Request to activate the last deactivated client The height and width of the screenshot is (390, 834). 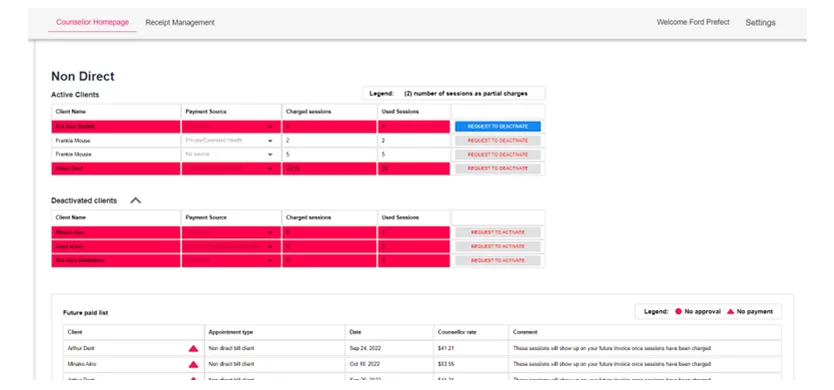(498, 261)
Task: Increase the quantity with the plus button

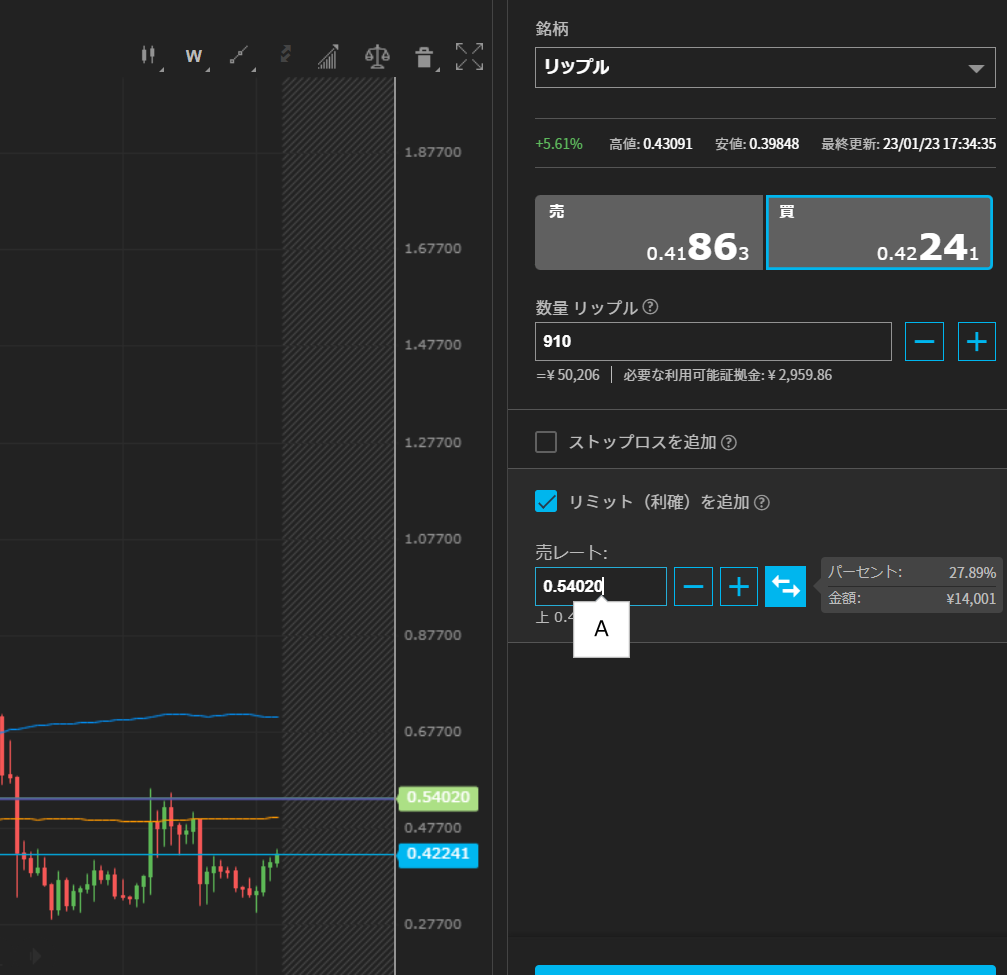Action: [x=977, y=342]
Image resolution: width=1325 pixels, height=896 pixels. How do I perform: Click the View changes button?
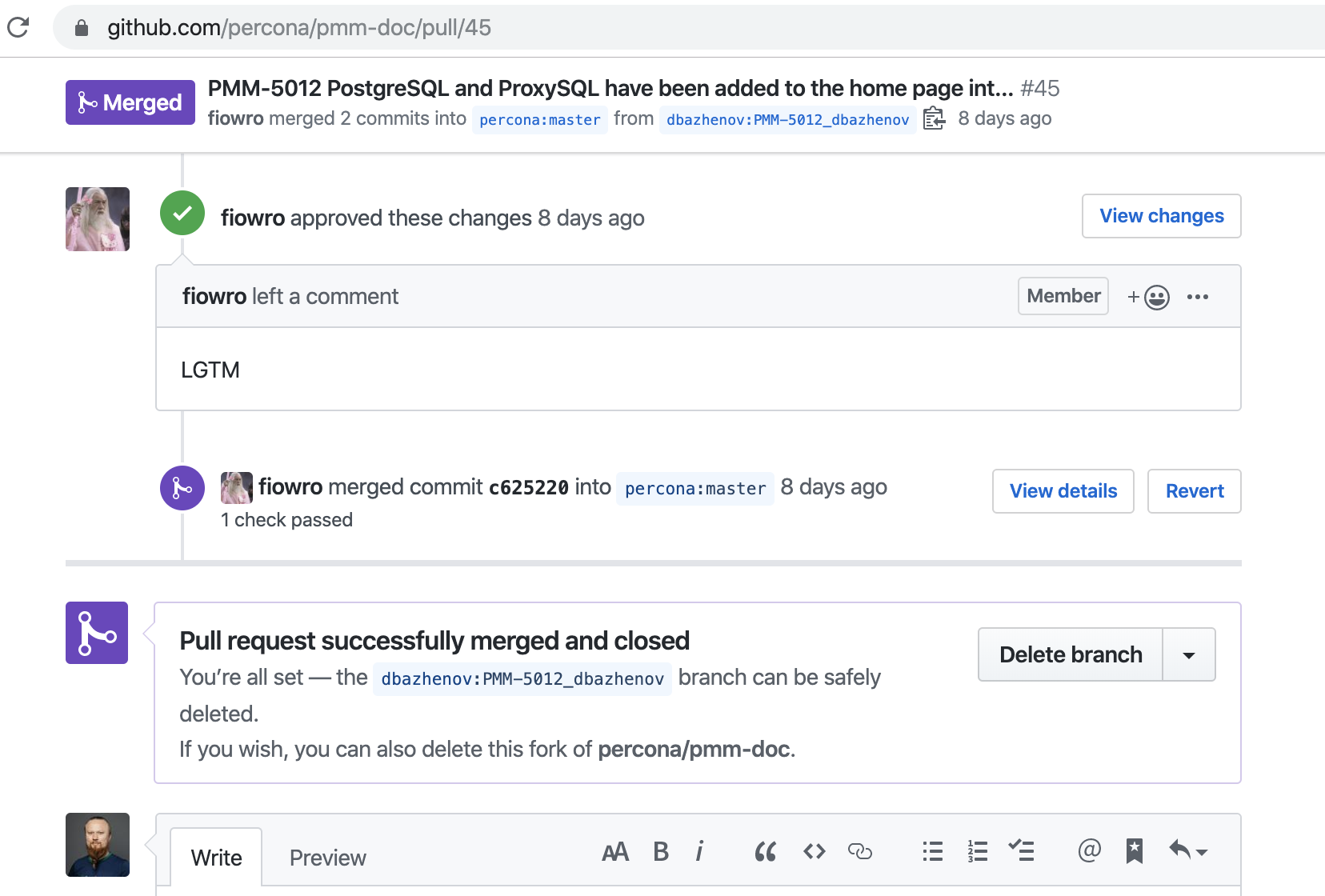coord(1162,216)
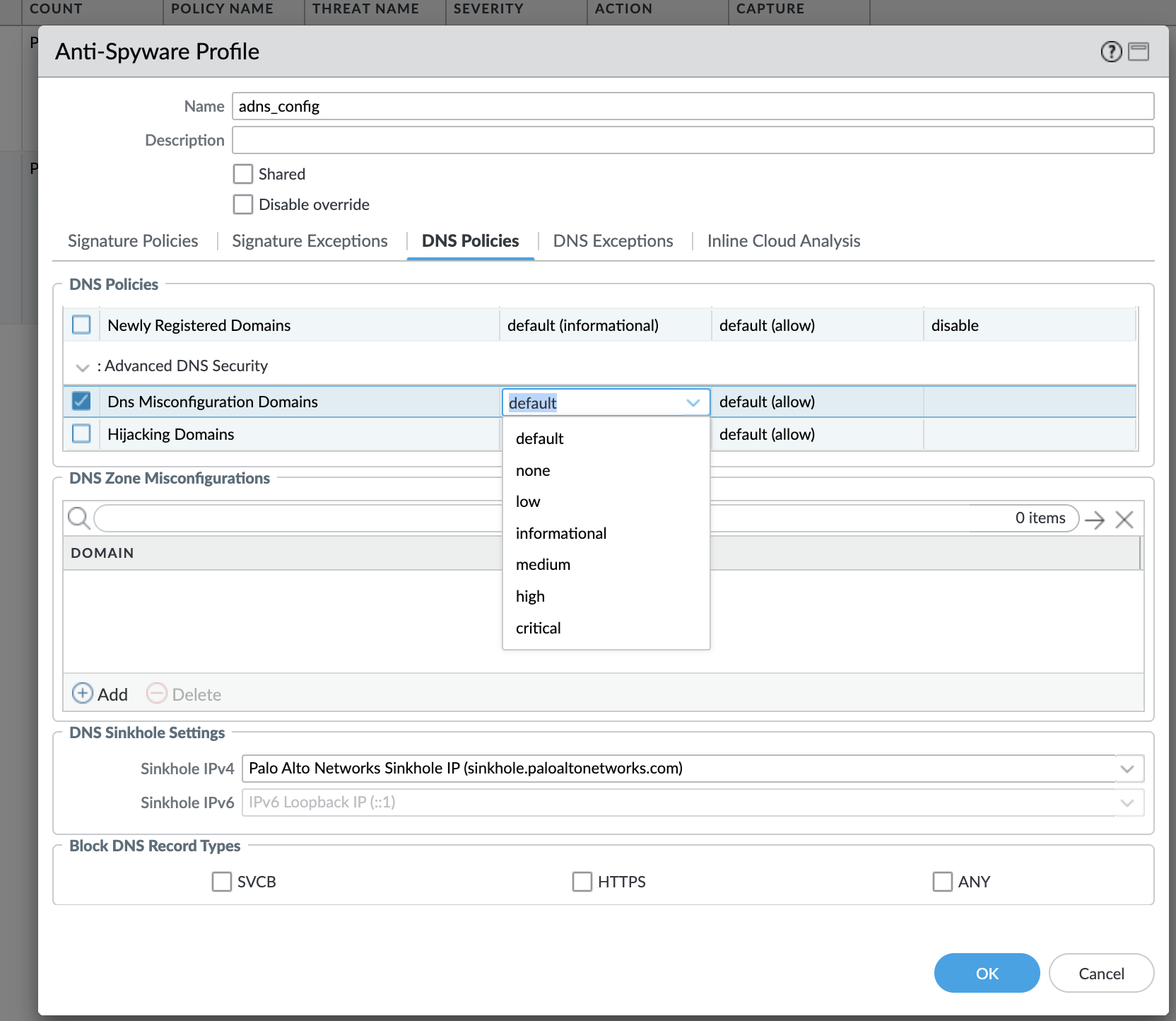
Task: Click the magnifier search icon in DNS Zone Misconfigurations
Action: click(x=78, y=518)
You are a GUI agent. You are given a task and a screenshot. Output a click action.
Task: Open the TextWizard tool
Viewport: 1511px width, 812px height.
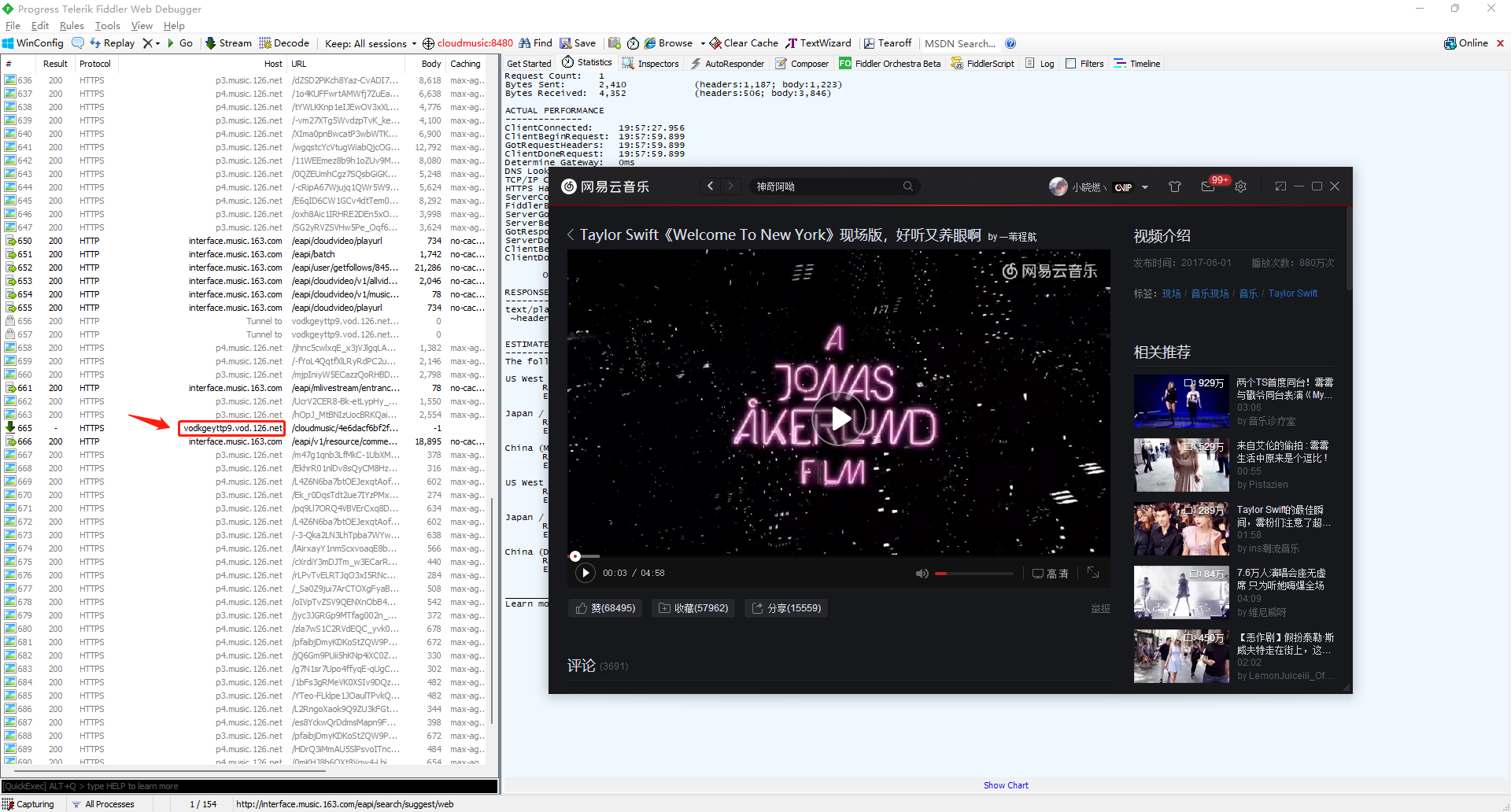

-- -- --

REQUEST: Copy the items from the line containing "You are a GUI" through the last one, swapping "TextWizard" for "ImageWizard" and changing nothing else. Omit the pictures.

FINISHED EXERCISE:
You are a GUI agent. You are given a task and a screenshot. Output a click action.
Task: Open the ImageWizard tool
Viewport: 1511px width, 812px height.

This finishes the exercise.